**YOUR GOAL:**
Return every line of the material below that contains the word "will".
*** INFORMATION SUPPLIED
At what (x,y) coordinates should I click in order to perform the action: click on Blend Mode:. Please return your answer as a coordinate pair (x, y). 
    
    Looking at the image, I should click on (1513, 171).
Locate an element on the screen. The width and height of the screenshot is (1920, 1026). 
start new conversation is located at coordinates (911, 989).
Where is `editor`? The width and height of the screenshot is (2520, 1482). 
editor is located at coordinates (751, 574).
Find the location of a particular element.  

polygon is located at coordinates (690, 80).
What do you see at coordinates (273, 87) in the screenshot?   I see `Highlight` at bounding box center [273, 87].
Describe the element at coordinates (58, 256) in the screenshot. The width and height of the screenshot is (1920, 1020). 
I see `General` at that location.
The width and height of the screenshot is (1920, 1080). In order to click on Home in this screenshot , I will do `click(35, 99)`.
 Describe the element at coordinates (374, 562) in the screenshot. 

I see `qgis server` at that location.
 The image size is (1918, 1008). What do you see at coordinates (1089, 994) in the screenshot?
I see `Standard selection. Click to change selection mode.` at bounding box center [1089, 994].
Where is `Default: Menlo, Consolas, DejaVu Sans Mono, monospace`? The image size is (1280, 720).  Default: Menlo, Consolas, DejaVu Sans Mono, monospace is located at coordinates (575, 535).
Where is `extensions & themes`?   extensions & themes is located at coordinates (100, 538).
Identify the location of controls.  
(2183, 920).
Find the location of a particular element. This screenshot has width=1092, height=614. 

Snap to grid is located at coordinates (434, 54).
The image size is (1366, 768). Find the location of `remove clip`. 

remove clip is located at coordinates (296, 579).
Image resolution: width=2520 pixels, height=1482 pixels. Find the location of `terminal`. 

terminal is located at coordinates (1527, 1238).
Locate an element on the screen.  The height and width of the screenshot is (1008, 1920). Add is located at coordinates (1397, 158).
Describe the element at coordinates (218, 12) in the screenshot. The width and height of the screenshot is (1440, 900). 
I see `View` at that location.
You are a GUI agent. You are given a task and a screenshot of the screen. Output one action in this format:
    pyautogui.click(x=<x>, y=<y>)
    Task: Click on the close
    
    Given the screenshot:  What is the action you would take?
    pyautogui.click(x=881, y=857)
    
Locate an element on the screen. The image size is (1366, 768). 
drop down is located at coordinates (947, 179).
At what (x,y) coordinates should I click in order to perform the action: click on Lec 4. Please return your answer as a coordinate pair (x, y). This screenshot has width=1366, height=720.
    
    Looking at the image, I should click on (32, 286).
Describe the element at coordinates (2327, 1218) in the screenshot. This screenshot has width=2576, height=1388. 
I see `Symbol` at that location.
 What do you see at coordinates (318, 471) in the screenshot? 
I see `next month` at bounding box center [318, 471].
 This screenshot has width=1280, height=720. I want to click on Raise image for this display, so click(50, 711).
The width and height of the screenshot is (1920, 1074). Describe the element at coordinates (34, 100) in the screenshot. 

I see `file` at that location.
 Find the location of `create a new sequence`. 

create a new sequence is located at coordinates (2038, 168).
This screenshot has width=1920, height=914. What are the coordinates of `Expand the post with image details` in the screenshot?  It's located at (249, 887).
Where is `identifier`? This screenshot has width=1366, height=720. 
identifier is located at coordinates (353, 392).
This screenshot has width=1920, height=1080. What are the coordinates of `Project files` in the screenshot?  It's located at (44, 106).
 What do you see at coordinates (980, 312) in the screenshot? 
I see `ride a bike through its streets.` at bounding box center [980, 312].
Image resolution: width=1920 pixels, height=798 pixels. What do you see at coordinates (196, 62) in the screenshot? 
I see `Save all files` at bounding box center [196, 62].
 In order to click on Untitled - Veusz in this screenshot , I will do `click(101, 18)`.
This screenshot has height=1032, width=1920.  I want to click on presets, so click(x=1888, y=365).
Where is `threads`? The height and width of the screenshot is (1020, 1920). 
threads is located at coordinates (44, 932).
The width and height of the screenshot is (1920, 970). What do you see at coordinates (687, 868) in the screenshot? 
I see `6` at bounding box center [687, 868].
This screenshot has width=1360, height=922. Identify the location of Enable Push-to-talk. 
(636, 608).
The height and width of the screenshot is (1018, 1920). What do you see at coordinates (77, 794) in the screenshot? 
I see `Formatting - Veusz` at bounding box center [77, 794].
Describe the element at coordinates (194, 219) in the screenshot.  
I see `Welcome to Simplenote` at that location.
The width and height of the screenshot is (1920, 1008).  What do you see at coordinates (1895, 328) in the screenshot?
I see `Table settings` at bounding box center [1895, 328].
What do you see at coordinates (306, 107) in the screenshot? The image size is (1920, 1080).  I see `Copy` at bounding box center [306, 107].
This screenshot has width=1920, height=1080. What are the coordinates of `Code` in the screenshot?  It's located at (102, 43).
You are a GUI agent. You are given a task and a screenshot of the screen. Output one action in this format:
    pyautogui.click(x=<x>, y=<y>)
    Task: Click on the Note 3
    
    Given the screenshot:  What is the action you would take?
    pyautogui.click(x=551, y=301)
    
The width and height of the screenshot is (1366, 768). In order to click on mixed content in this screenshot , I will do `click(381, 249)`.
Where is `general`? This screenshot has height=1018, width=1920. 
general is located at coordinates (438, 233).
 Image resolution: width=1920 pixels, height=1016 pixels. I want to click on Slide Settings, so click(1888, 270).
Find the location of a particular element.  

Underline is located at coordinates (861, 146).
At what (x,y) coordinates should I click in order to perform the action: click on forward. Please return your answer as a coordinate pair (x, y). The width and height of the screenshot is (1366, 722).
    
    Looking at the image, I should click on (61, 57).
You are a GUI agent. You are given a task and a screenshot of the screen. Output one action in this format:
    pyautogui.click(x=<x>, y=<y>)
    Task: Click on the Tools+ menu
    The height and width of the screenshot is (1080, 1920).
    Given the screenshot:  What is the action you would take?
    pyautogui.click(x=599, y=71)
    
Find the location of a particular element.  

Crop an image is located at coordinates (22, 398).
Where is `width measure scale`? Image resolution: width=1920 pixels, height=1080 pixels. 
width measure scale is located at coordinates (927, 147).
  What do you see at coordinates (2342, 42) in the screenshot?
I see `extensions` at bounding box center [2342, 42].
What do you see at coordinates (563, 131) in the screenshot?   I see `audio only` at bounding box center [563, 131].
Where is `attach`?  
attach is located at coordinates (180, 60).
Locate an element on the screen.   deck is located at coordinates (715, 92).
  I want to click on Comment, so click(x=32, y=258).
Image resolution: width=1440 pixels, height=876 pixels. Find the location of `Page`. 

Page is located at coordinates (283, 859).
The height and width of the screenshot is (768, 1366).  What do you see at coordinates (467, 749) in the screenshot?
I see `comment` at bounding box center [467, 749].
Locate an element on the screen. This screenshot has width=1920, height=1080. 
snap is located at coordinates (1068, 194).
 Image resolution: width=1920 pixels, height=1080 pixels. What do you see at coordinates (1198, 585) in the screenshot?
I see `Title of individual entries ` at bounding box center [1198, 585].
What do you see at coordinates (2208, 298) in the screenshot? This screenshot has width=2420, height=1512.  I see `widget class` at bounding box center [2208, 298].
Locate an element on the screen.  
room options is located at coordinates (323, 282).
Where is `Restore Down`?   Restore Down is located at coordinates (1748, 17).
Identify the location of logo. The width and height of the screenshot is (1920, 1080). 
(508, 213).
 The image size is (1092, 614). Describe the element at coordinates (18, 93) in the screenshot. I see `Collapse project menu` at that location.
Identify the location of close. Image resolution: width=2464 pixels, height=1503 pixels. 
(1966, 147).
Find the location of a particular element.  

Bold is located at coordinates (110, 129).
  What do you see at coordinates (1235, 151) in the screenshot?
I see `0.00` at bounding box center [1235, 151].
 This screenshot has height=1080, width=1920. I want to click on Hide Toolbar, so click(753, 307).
******
**FINAL RESULT:**
The width and height of the screenshot is (1920, 1080). In order to click on Home in this screenshot , I will do `click(35, 99)`.
 In order to click on Untitled - Veusz in this screenshot , I will do `click(101, 18)`.
The width and height of the screenshot is (1366, 768). In order to click on mixed content in this screenshot , I will do `click(381, 249)`.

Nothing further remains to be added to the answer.